The video below is a year old, but it gives you an idea of the possibilities:

This ease of use is crucial, as video conferencing is often seen as the next big thing, with the market just waiting for prices to come down and standards to be set. This is a field in which operators still hold some important strategic cards, like interoperability, the ability to set standards, and control over their networks.

There is a clear trend here, one of telco cooperation, after a decade of brutal competition (and the failure of MMS because of a lack of interoperability).

Let’s not forget that even Apple and Skype only reach a small percentage of the overall market.

These new standards could have their first big impact in enterprise, where the available proprietary solutions cost too much, and operators have the potential to offer companies high quality video services with good interoperability. 

And if operators can succeed in enterprise, evolving HD video conferencing into a mass market service would be a natural, and very lucrative, path.

Thursday, March 8, 2012

Is "joyn" the telco turning point in the competition with OTT text and voice?

So are you going to “joyn”?  We hope so.

On Monday, the GSMA gave both a long awaited kick off and consumer branding to Rich Communication Suite 5 (RCS), the latest version of an industry-supported suite of features such as instant messaging and video calling based on IMS.

The industry body said the new brand would be used by operators to give a global ‘face’ to RCS services. “Joyn will act as a mark of assurance to customers that they will have simple and direct access to enriched voice and messaging services wherever they are and whatever network they are using,”  said the GSMA’s Director General Anne Bouverot.

The idea is simple, and is supposed to help operators compete against OTT players like WhatsApp and Viber that are cutting into their texting and voice business, particularly in certain developed markets like the Netherlands and South Korea

With joyn, RCS services, such as messaging, chat, video calling and document and photo sharing, will be either be embedded as an icon on a smartphone or tablet, or will be accessed via a downloadable app for today’s devices. Either way, the service will show if a person’s contacts both have joyn and if they are “online” at the moment.

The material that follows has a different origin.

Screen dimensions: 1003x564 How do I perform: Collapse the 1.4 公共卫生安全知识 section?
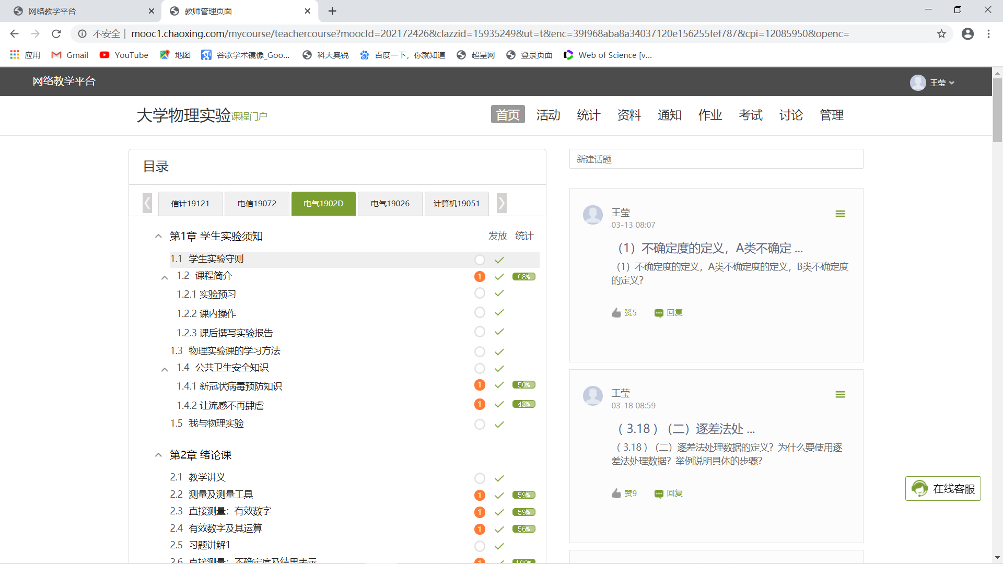coord(165,369)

Orange, Telefónica and Vodafone will launch RCS services this summer, while operators in France, Germany, Italy and South Korea have also committed to commercial launches in 2012, the GSMA said. The key to reaching consumers, of course, is getting joyn on popular devices, and manufacturers like HTC, Huawei, LG, Nokia, RIM, Samsung, Sony and ZTE have all signed up.

RCS is one of the telco battlegrounds right now, and there are doubts about whether is the successful way forward.  But whatever concerns some may have and even if some may think operators should just become a date pipeline and be happy, joyn is a sign of progress and may very well be the turning point.

This is quite clear in a blog post from Spanish tech company Solaiemes, in which they write about huge interest in RCS at Mobile World Congress, and about how independent developers will get joyn onto iPhones, negating Apple’s refusal to officially get on board.

What’s most important here is the evolution of the telco mindset. It’s great to see the industry start putting consumers, plus experiences, at the forefront.  It’s all part of the slow but necessary journey up the user experience ladder we wrote about a few weeks ago.

And in the grand scheme of things, it’s helping operators make communications more natural, more like the easy, conversational modes of communication we as humans are hardwired for.

What do you think?  Is joyn going to be the playground for the largest community in the world, the six billion mobile subscribers?

Wednesday, March 7, 2012

TeliaSonera talks VoLTE and blocking free VoIP services

TeliaSonera has been a LTE pioneer, both with its network and now with its introduction of LTE smartphone handsets.  Here is a Light Reading interview with Tommy Ljunggren, TeliaSonera's vice president for system development.

In it he says that he thinks VoLTE will be hot "next year" and then talks about the company's new policy to block free VoIP services like Viber or Skype, unless consumers pay extra.

What do you think?  Is that going to work?